- _Task to carry out_:
Report every line of the data that includes "hand".
Start of Data listing
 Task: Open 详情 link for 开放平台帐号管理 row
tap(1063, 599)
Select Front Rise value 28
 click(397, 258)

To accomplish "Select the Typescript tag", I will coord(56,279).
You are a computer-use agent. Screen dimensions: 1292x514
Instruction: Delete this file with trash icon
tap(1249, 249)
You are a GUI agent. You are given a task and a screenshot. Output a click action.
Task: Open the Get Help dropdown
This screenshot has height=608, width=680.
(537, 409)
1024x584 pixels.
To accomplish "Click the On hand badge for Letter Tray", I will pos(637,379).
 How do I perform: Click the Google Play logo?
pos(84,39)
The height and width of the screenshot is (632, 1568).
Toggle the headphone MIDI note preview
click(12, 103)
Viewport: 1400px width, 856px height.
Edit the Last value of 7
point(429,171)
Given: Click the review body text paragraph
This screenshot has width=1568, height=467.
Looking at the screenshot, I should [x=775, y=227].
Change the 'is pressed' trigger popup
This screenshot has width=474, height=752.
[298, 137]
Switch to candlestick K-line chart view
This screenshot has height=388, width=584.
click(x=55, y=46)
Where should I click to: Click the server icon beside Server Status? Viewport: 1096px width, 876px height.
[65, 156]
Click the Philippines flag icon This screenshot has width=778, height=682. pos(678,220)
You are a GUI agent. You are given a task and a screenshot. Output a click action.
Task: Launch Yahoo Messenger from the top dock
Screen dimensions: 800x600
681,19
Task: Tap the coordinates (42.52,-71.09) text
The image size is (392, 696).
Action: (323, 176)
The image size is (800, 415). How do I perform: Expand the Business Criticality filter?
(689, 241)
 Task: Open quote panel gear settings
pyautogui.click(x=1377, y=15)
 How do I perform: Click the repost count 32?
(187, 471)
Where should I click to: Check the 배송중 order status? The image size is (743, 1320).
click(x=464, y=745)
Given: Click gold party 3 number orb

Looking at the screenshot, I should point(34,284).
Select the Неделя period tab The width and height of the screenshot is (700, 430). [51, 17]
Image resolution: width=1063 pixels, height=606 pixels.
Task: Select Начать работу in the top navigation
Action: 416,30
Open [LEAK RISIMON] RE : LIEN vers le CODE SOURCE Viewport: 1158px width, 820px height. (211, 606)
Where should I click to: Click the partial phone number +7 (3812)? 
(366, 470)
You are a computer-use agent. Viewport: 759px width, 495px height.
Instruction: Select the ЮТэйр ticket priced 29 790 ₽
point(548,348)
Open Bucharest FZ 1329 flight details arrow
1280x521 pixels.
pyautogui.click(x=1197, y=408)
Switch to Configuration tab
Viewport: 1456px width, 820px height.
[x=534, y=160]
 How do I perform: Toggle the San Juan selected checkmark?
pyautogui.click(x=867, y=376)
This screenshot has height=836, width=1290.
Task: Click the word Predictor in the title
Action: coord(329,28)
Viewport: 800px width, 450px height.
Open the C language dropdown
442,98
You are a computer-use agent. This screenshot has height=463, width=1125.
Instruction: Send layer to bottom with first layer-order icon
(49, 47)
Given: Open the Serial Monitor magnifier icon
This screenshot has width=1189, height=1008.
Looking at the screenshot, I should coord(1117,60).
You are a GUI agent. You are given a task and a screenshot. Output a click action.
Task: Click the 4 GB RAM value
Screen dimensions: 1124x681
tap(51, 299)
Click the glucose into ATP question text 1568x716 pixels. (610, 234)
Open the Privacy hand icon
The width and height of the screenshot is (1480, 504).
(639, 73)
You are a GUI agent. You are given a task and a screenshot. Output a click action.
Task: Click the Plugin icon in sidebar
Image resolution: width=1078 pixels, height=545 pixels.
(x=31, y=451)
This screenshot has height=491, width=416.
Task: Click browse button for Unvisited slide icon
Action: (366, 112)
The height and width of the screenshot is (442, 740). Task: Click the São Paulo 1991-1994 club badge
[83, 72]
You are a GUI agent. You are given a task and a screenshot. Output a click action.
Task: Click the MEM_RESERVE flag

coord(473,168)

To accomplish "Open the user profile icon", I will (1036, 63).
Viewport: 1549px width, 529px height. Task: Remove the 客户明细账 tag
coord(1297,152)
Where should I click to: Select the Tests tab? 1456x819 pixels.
End of Data listing
- _Result for this exercise_:
To accomplish "Click the On hand badge for Letter Tray", I will pos(637,379).
Open the Privacy hand icon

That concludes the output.